A local chef of a highly rated restaurant is going to try me out for an internship this Wednesday (super excited hope I do well). Anyway I have a black canvas type material knife roll and a basic set of knives. My question is how do you all mark your stuff? My instructor has told me knifes and knife bags seem to grow legs and walk away and I need to keep that from happening. If they get stolen I won't have money to replace them. 

p.s Any advice you have for my potential internship this Wednesday would also be greatly appreciated.

p.p.s. What is the difference between an externship and an internship? I have heard people say both for the same position and I am just a tad bit perplexed about it.


----------



## kuan

Put some electrical tape on the handles.  Two strips of blue or something.

Either that or you can get an engraver.  I suggest that PLUS the tape.  The tape is so you can spot them from across the kitchen.  The engraving is, well, you know.

Then again I wouldn't work in a kitchen full of thieves.  I've never had a knife stolen but I've had cookbooks stolen.  Not a nice feeling.


----------



## chefedb

Since in some states the health Dept will not permit tape or added material .Just scratch your initials in or on blade or handle..Also when you finish using put into case before you use another


----------



## just jim

Engravers are pretty inexpensive.
I worked with a guy who marked his knives "mine", "not yours".


----------



## kristopher

Do I just use a corner of my oilstones to scratch my name onto the handle?


----------



## gypsy2727

A Dremel works and is what most use on knives for engraving. I wish you well and hope you don't have any problems with your fellow co-workers

Gypsy


----------



## rat

If you use a dremel, they sell a nice diamond engraver.

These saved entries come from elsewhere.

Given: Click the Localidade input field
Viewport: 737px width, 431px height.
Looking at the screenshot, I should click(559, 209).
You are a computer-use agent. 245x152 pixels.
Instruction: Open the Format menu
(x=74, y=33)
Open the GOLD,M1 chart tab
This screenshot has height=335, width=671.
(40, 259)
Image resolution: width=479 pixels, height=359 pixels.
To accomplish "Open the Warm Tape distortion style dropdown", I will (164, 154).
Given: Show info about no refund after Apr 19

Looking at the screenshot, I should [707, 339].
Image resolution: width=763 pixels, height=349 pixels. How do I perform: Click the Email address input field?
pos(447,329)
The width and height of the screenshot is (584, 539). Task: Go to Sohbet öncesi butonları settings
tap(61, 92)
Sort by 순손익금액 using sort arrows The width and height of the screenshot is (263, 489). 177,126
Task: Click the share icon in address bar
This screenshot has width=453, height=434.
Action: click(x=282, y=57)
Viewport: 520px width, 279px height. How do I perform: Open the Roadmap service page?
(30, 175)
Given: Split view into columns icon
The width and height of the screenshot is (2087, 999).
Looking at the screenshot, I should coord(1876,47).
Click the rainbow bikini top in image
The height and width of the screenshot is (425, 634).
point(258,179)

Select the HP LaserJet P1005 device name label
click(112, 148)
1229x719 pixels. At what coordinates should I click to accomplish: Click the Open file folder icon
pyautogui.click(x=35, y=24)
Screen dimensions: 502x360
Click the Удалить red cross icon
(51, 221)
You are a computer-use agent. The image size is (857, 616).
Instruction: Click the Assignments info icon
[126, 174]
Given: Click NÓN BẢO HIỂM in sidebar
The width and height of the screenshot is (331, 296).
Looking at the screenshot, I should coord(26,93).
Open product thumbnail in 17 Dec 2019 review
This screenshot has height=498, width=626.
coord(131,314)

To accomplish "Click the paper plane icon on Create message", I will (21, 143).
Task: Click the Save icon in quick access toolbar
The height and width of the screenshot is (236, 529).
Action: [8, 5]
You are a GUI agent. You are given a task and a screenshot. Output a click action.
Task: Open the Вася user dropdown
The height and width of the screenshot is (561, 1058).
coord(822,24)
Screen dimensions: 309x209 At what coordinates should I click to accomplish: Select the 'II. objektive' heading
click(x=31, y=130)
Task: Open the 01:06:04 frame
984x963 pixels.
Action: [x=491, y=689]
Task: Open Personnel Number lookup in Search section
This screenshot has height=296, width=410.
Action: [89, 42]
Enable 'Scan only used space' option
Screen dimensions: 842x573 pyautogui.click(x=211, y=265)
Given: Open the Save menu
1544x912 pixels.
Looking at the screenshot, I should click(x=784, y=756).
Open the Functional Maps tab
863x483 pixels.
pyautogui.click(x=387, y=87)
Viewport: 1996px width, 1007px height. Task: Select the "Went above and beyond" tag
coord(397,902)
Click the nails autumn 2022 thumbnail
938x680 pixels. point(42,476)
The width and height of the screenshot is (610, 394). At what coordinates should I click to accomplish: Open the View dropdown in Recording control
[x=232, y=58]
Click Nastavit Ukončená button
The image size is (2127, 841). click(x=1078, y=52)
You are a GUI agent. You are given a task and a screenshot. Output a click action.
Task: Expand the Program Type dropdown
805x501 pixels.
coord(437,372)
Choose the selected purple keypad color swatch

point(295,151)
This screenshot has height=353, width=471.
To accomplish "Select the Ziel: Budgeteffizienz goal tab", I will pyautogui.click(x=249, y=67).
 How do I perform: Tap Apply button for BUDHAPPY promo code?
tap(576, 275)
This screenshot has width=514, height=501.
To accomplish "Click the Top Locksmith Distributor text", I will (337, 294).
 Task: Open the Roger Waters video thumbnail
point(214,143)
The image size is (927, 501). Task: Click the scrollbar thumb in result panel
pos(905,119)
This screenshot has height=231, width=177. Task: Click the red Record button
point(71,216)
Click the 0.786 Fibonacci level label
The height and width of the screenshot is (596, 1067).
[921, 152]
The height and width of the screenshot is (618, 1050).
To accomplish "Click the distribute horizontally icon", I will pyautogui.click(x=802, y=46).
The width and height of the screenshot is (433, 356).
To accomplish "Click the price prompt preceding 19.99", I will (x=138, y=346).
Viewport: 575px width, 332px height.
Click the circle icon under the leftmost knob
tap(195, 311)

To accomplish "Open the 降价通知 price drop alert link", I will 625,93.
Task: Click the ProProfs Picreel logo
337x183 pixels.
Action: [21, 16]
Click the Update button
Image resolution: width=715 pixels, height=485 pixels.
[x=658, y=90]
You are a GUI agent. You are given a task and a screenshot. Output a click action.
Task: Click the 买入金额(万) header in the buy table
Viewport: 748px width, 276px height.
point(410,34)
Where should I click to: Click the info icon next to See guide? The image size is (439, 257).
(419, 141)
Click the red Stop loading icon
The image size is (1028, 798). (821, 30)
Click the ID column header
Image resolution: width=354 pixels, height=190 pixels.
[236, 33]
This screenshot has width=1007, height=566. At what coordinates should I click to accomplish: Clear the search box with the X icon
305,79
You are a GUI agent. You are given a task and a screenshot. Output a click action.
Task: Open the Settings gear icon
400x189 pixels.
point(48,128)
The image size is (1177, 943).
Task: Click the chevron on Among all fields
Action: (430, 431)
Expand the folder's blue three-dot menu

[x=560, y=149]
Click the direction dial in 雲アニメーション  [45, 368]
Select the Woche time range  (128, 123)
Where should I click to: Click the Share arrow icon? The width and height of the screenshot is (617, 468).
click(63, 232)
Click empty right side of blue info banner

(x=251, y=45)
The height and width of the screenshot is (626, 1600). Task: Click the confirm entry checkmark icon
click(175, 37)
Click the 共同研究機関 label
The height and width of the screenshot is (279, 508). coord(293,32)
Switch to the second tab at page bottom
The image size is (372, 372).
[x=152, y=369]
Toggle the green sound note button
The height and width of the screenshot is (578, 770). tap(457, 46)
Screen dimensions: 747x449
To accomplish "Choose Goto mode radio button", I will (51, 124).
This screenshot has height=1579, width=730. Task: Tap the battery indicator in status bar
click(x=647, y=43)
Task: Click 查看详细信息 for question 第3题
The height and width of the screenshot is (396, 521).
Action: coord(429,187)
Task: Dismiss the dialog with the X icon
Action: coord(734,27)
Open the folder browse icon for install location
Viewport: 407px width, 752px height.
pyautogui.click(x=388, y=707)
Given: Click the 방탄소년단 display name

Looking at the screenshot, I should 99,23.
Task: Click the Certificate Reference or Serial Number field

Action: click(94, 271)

I would suggest marking what you want on the knife with a fine point sharpie then tracing over it with the dremel. It is easy to screw it up by not doing this. Also some jewlers will do this for you but it is not cheap. Save that for when you get nice knives in the future.

Do not scratch the knife with the stone it is very crappy looking and IMO unprofessional looking.


----------



## kristopher

Rat are you saying mark the metal or the handle? Also my dremel has a speed adjustment labeled from 5-30 is anyone familar enough with a dremel to tell me which speed is safe to use on my knife?

Thank you for all the advice


----------



## joshua47

Dremel speeds depend on the actual model, since some D-drills have different strength motors. I'd set it on the lowest power and try it. If it works, great! If it doesn't, just go incrementally up. Look for the right power setting to where you don't really have to apply much pressure. You can wear out the motor by applying too much pressure to the bit, and I find I have better control with the lighter tough.

All that being said, I've never used a Dremel on a knife. This is just my experience with other household projects. /img/vbsmilies/smilies/redface.gif


----------



## skatz85

you can engrave it or make a mark, i seen kids at school put tape on the handle to mark theirs and some like me put rubber bands on the handle for asparagus or something else. i know how it is, this is my third knife. they all have been switched out. 1st time was actually cool cause its was scratched from when i was trying to shrpen it, so its cool. just keep close eye on it and odnt let anyone use it. i have lost zesters and peelers and pearing knife. and dont let people go into your knife kit cause u let them in once then they do it all the time and you dont knowwho took it or even if they took it or it fell somewhere.


----------



## foodpump

Go to a hardeare or auto parts store and get a can of "Plasti-dip"

This is a rubber-type of thick paint, in many colours, with the idea of dipping a tool into the paint--the same stuff you see on pliar handles and othe tool handles.

Comes in many colours, don't have to dip the entire handle in, Forms a tight seal and doesn't flake off, but can be cut off or peeled off if need be.


----------